## Your goal
Return every record exactly as it appears. Leave nothing out.

## Supplied information

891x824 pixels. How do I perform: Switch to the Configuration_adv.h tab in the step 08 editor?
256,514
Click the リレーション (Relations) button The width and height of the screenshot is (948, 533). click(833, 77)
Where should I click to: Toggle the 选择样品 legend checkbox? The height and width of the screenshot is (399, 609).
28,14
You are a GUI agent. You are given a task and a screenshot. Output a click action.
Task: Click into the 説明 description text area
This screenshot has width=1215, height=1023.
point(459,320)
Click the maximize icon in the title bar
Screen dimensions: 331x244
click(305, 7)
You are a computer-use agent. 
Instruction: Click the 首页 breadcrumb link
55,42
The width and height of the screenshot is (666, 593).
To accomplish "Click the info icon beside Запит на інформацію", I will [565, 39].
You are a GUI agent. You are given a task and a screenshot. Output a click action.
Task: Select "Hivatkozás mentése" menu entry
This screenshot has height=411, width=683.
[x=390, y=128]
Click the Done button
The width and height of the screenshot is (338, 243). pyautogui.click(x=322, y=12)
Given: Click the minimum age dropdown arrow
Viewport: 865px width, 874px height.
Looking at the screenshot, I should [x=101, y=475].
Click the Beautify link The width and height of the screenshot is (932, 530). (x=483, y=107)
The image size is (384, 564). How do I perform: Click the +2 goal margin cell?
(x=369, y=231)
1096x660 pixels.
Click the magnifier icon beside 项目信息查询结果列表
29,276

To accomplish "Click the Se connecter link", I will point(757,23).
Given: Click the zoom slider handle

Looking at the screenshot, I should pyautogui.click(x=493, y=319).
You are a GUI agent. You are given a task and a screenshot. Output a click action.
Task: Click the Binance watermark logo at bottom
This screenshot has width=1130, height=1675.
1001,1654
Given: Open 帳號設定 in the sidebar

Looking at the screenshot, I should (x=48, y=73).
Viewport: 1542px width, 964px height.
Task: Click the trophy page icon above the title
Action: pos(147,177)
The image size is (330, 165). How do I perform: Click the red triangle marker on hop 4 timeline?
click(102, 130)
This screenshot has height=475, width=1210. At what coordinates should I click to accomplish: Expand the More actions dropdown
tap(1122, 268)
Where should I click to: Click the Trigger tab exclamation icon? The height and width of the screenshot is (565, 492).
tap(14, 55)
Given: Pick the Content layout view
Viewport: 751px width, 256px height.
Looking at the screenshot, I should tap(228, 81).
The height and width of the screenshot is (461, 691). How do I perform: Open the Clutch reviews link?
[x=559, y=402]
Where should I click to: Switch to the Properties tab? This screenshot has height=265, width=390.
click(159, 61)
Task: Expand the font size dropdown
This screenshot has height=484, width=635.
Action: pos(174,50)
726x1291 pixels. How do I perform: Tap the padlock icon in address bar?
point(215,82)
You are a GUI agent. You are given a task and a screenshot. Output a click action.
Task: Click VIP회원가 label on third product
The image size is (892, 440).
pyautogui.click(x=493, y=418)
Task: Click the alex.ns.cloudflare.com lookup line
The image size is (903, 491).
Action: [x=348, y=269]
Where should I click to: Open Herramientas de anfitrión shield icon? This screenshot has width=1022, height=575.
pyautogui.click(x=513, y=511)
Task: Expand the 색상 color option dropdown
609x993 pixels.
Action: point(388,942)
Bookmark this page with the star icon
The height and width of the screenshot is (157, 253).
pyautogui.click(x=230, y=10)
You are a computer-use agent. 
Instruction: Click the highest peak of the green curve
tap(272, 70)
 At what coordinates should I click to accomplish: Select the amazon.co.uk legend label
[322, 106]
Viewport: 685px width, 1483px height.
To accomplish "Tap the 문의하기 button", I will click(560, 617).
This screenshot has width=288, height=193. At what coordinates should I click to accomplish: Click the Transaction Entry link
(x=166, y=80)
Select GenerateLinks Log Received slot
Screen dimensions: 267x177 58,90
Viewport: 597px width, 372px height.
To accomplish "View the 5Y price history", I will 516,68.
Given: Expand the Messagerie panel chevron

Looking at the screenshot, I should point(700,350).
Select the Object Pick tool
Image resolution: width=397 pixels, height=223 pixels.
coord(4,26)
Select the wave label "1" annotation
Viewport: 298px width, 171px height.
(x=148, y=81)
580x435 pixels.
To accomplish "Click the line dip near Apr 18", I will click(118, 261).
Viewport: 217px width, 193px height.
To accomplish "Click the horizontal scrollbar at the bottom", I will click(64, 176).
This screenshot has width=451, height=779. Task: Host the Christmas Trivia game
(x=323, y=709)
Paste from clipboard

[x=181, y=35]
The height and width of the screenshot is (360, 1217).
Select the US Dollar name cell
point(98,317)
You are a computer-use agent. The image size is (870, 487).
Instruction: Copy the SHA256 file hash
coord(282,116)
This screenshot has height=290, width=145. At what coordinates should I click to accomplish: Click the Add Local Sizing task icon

## Result of this task
891x824 pixels. How do I perform: Switch to the Configuration_adv.h tab in the step 08 editor?
256,514
Click the リレーション (Relations) button The width and height of the screenshot is (948, 533). click(833, 77)
Where should I click to: Toggle the 选择样品 legend checkbox? The height and width of the screenshot is (399, 609).
28,14
You are a GUI agent. You are given a task and a screenshot. Output a click action.
Task: Click into the 説明 description text area
This screenshot has width=1215, height=1023.
point(459,320)
Click the maximize icon in the title bar
Screen dimensions: 331x244
click(305, 7)
You are a computer-use agent. 
Instruction: Click the 首页 breadcrumb link
55,42
The width and height of the screenshot is (666, 593).
To accomplish "Click the info icon beside Запит на інформацію", I will [565, 39].
You are a GUI agent. You are given a task and a screenshot. Output a click action.
Task: Select "Hivatkozás mentése" menu entry
This screenshot has height=411, width=683.
[x=390, y=128]
Click the Done button
The width and height of the screenshot is (338, 243). pyautogui.click(x=322, y=12)
Given: Click the minimum age dropdown arrow
Viewport: 865px width, 874px height.
Looking at the screenshot, I should [x=101, y=475].
Click the Beautify link The width and height of the screenshot is (932, 530). (x=483, y=107)
The image size is (384, 564). How do I perform: Click the +2 goal margin cell?
(x=369, y=231)
1096x660 pixels.
Click the magnifier icon beside 项目信息查询结果列表
29,276

To accomplish "Click the Se connecter link", I will point(757,23).
Given: Click the zoom slider handle

Looking at the screenshot, I should pyautogui.click(x=493, y=319).
You are a GUI agent. You are given a task and a screenshot. Output a click action.
Task: Click the Binance watermark logo at bottom
This screenshot has width=1130, height=1675.
1001,1654
Given: Open 帳號設定 in the sidebar

Looking at the screenshot, I should (x=48, y=73).
Viewport: 1542px width, 964px height.
Task: Click the trophy page icon above the title
Action: pos(147,177)
The image size is (330, 165). How do I perform: Click the red triangle marker on hop 4 timeline?
click(102, 130)
This screenshot has height=475, width=1210. At what coordinates should I click to accomplish: Expand the More actions dropdown
tap(1122, 268)
Where should I click to: Click the Trigger tab exclamation icon? The height and width of the screenshot is (565, 492).
tap(14, 55)
Given: Pick the Content layout view
Viewport: 751px width, 256px height.
Looking at the screenshot, I should tap(228, 81).
The height and width of the screenshot is (461, 691). How do I perform: Open the Clutch reviews link?
[x=559, y=402]
Where should I click to: Switch to the Properties tab? This screenshot has height=265, width=390.
click(159, 61)
Task: Expand the font size dropdown
This screenshot has height=484, width=635.
Action: pos(174,50)
726x1291 pixels. How do I perform: Tap the padlock icon in address bar?
point(215,82)
You are a GUI agent. You are given a task and a screenshot. Output a click action.
Task: Click VIP회원가 label on third product
The image size is (892, 440).
pyautogui.click(x=493, y=418)
Task: Click the alex.ns.cloudflare.com lookup line
The image size is (903, 491).
Action: [x=348, y=269]
Where should I click to: Open Herramientas de anfitrión shield icon? This screenshot has width=1022, height=575.
pyautogui.click(x=513, y=511)
Task: Expand the 색상 color option dropdown
609x993 pixels.
Action: point(388,942)
Bookmark this page with the star icon
The height and width of the screenshot is (157, 253).
pyautogui.click(x=230, y=10)
You are a computer-use agent. 
Instruction: Click the highest peak of the green curve
tap(272, 70)
 At what coordinates should I click to accomplish: Select the amazon.co.uk legend label
[322, 106]
Viewport: 685px width, 1483px height.
To accomplish "Tap the 문의하기 button", I will click(560, 617).
This screenshot has width=288, height=193. At what coordinates should I click to accomplish: Click the Transaction Entry link
(x=166, y=80)
Select GenerateLinks Log Received slot
Screen dimensions: 267x177 58,90
Viewport: 597px width, 372px height.
To accomplish "View the 5Y price history", I will 516,68.
Given: Expand the Messagerie panel chevron

Looking at the screenshot, I should point(700,350).
Select the Object Pick tool
Image resolution: width=397 pixels, height=223 pixels.
coord(4,26)
Select the wave label "1" annotation
Viewport: 298px width, 171px height.
(x=148, y=81)
580x435 pixels.
To accomplish "Click the line dip near Apr 18", I will click(118, 261).
Viewport: 217px width, 193px height.
To accomplish "Click the horizontal scrollbar at the bottom", I will click(64, 176).
This screenshot has width=451, height=779. Task: Host the Christmas Trivia game
(x=323, y=709)
Paste from clipboard

[x=181, y=35]
The height and width of the screenshot is (360, 1217).
Select the US Dollar name cell
point(98,317)
You are a computer-use agent. The image size is (870, 487).
Instruction: Copy the SHA256 file hash
coord(282,116)
This screenshot has height=290, width=145. At what coordinates should I click to accomplish: Click the Add Local Sizing task icon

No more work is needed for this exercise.